Parallelism: Manually start the contest executable by hand:

% nohup contest &
Not scalable, but fine for the dozen-odd machines I had. I did two or three rounds of manually killing all the executables and restarting them with an updated version, which did get old. To distribute the workload, the executable picks a random initial phrase. Random generator is seeded with the random seed based on the current time and process ID.

Tracking minimum: contest executable is compiled with the current best known minimum.

Status reporting: All programs are started from the same network file system directory and write updates there. When an executable finds a new minimum, it writes the phrase to a file using the Hamming distance, hostname, and PID in the filename. My Windows explorer window, sorted by name looks something like this, and I just ignore or delete files with higher scores from nodes that don't know a better score has been found:


Performance: the SHA-1 algorithm (of course) seemed to be the limiting factor for my C code, clocking in somewhere around 1M hashes/sec. My initial simple and stupid method of forming candidate phrases was responsible for cutting performance in about half:
sprintf(phrase,"%s %s %s %s %s %s %s %s %s %s %s %s",
contestDictionaryWords[word[11]]], contestDictionaryWords[word[10]]],
contestDictionaryWords[word[9]]], contestDictionaryWords[word[8]]],
contestDictionaryWords[word[7]]], contestDictionaryWords[word[6]]],
contestDictionaryWords[word[5]]], contestDictionaryWords[word[4]]],
contestDictionaryWords[word[3]]], contestDictionaryWords[word[2]]],
contestDictionaryWords[word[1]]], contestDictionaryWords[word[0]]]);
All this copying is horribly slow, but it got me underway. Before retiring for the night on Monday, I refined it so this copy was only done every 1000 times.
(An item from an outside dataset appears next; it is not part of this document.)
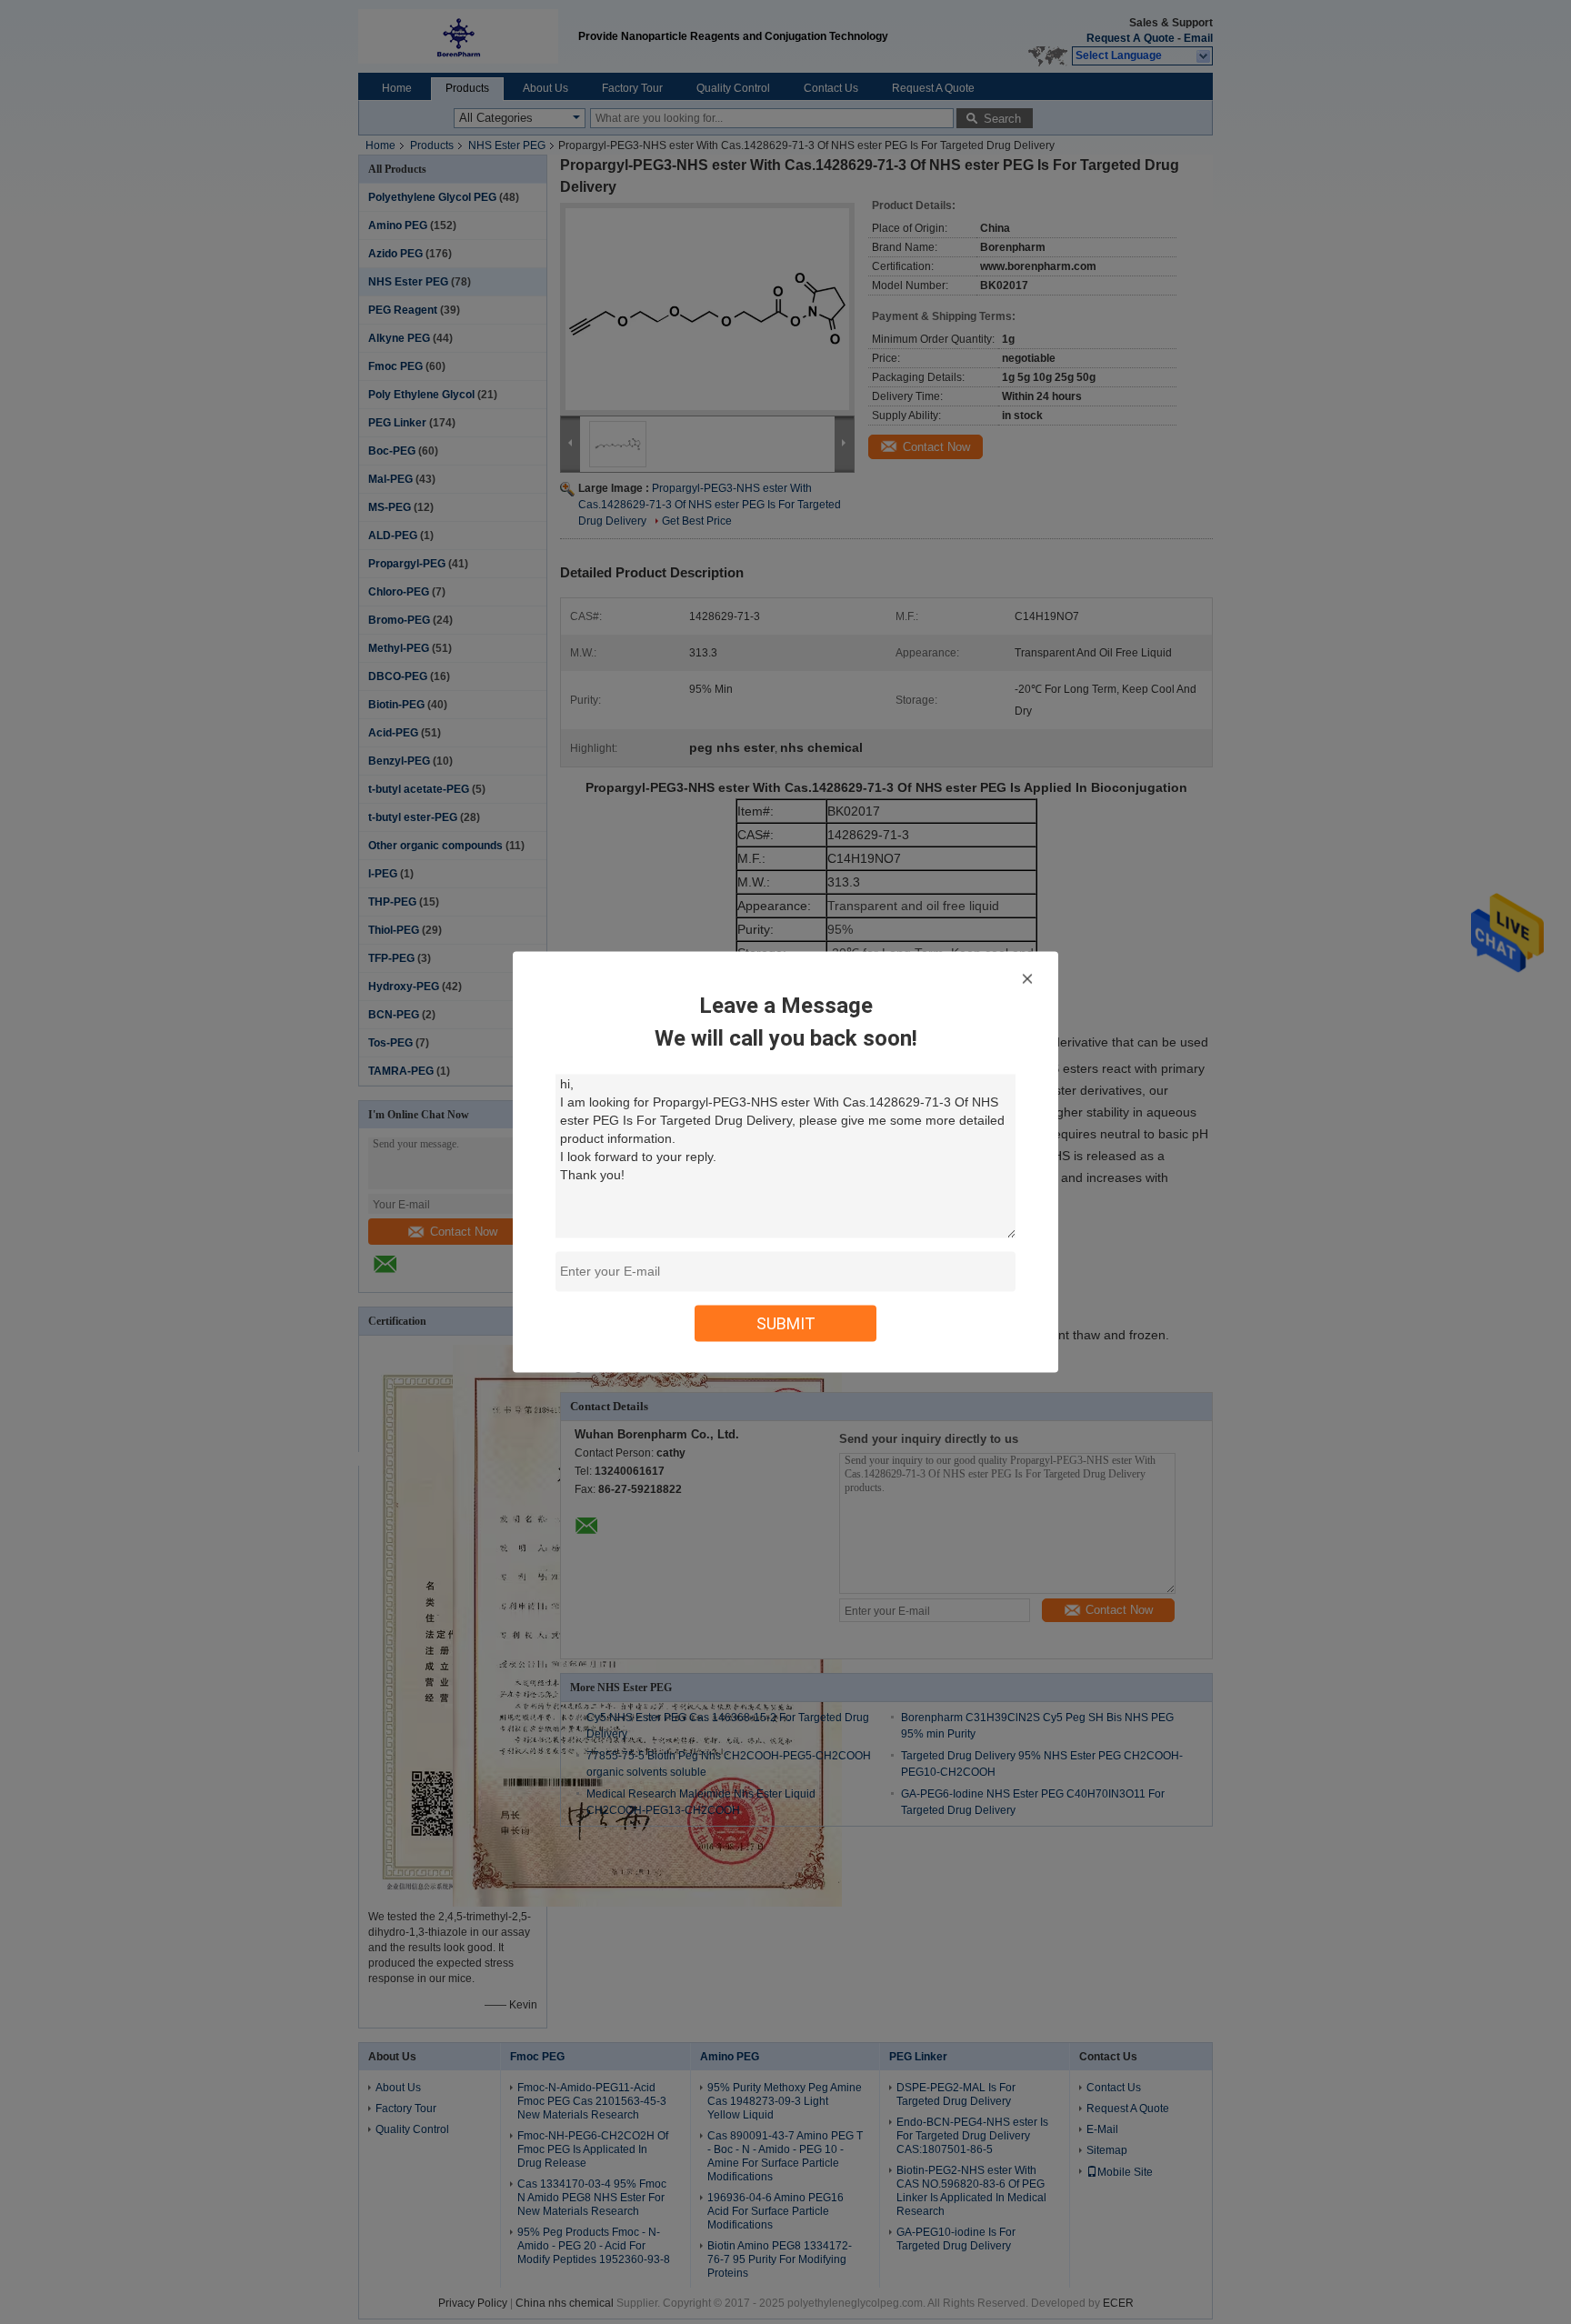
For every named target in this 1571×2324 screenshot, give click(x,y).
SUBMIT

When I went back and wrote something that optimally copies only what's changed, I saw around a 50% to 75% speed improvement. One of the tricks in the improvement is to make two copies of the dictionary: one with a space appended to each word (for the first 11 words) and one without the space. Here's how the final phrase initialization code looks:

void initPhrase()
int i, w;
unsigned char *p;


/* Start with a random enumeration to partition work */
for(i=0; i < 12; i++)
word[i] = random() % 1000;

p = phrase;
for(i=11; i > 0; i--){
w = word[i];
strcpy(p, contestDictionaryWordsWithSpace[w]);
phrasepartend[i] = p += contestDictionaryWordWithSpaceLen[w];

w = word[0];
strcpy(p, contestDictionaryWords[w]);
p += contestDictionaryWordLen[w];
phraselen = p-phrase;

printf("initial phrase: %s\n", phrase);

Hamming distance: my initial code for this seemed to perform well enough that I never bothered optimizing it further, e.g. performing the XORs a 32-bit word at a time:

unsigned challengeDistance(unsigned char hash[20])
int i, distance;
distance = 0;
for(i=0; i < 20; i++){
distance += numOnes[challengeHash[i] ^ hash[i]];
return distance;
For each byte, xor the hash with the corresponding byte in the challenge hash, and use a precomputed lookup table to count the ones.
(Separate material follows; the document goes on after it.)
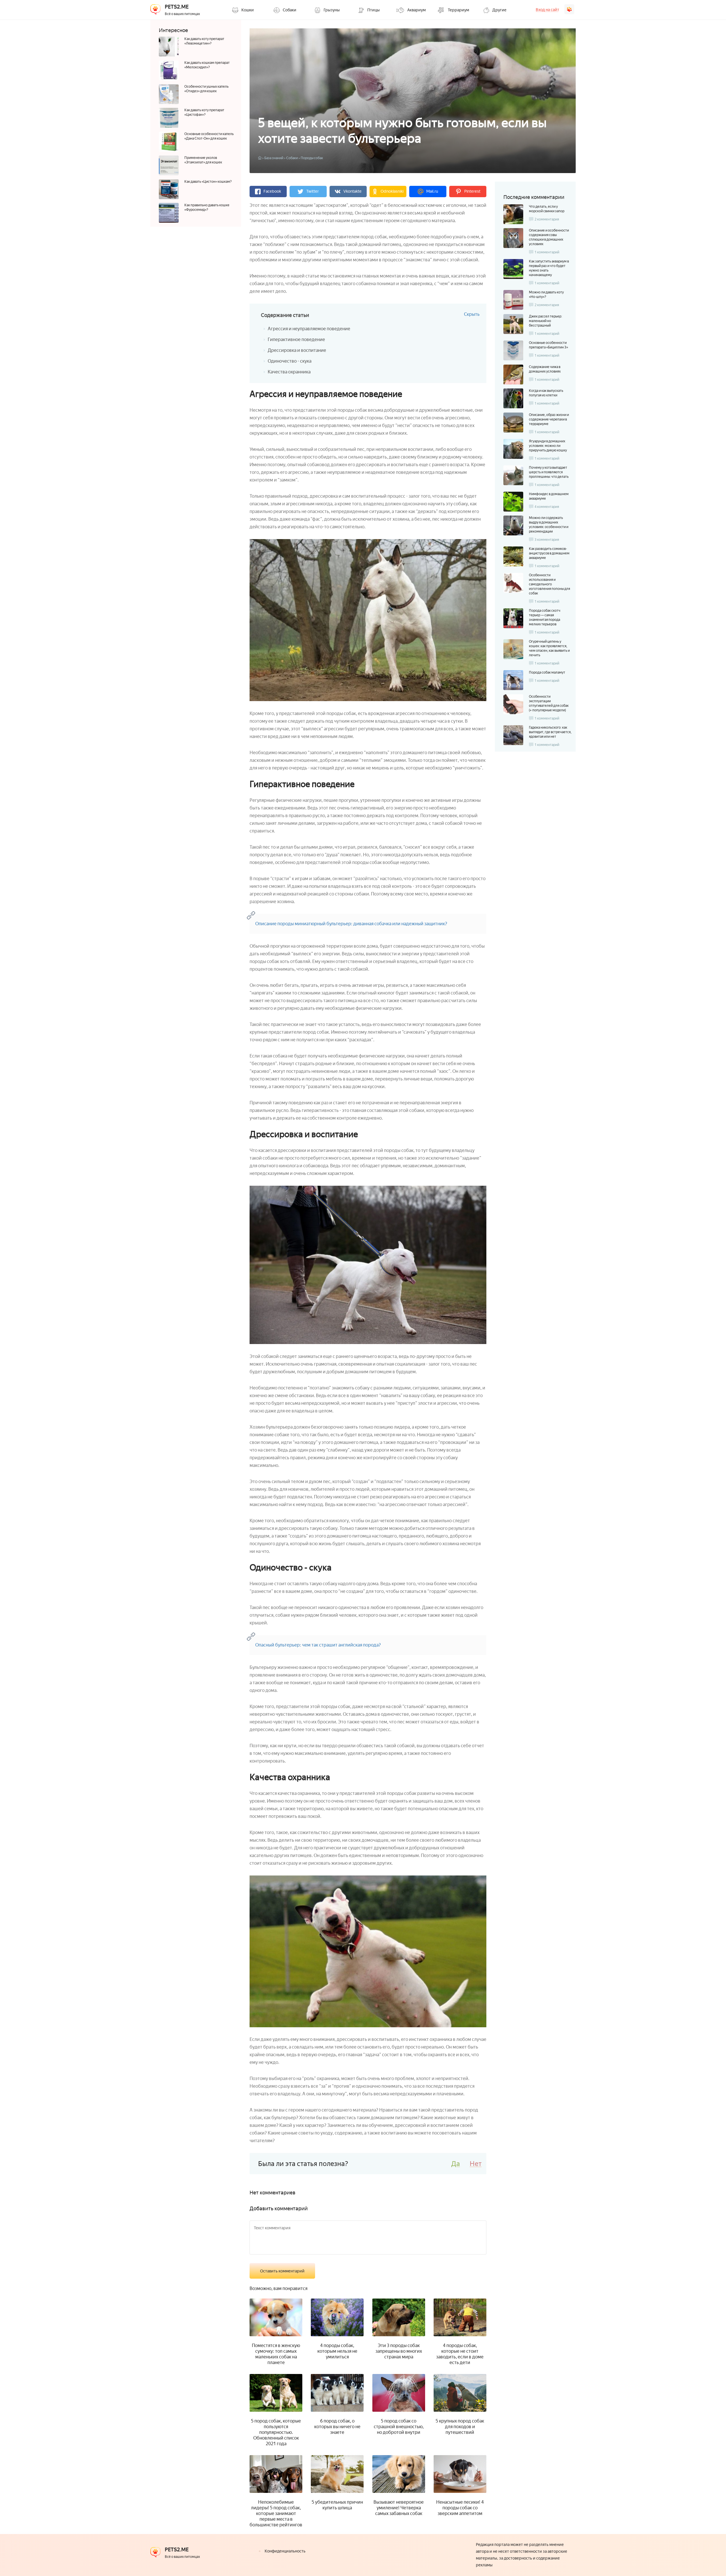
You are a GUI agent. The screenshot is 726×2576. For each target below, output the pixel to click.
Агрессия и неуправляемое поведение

Performance reporting: The main program structure is a while(1) loop that generates and evaluates candidate phrases in batches of a few million. These batches are times and current results are printed to the console. I had dozens of console windows where I could keep an eye on progress:

390392448 evals, 1000000.000000 eval/sec, 40 session min, 36 min
400392448 evals, 909090.909091 eval/sec, 40 session min, 36 min
410392448 evals, 909090.909091 eval/sec, 40 session min, 36 min
420392448 evals, 909090.909091 eval/sec, 40 session min, 36 min
430392448 evals, 1000000.000000 eval/sec, 40 session min, 36 min
440392448 evals, 909090.909091 eval/sec, 40 session min, 36 min

Conclusion: I put together a modest-performing program that performed about 100 billion searches during the contest and found a phrase that had a score of 36. One thing I'd like to do is analyze the performance of the SHA-1 hash implementation itself and understand why it takes a few thousand machine cycles, what the limiting factor is, and whether there's a better performing implementation.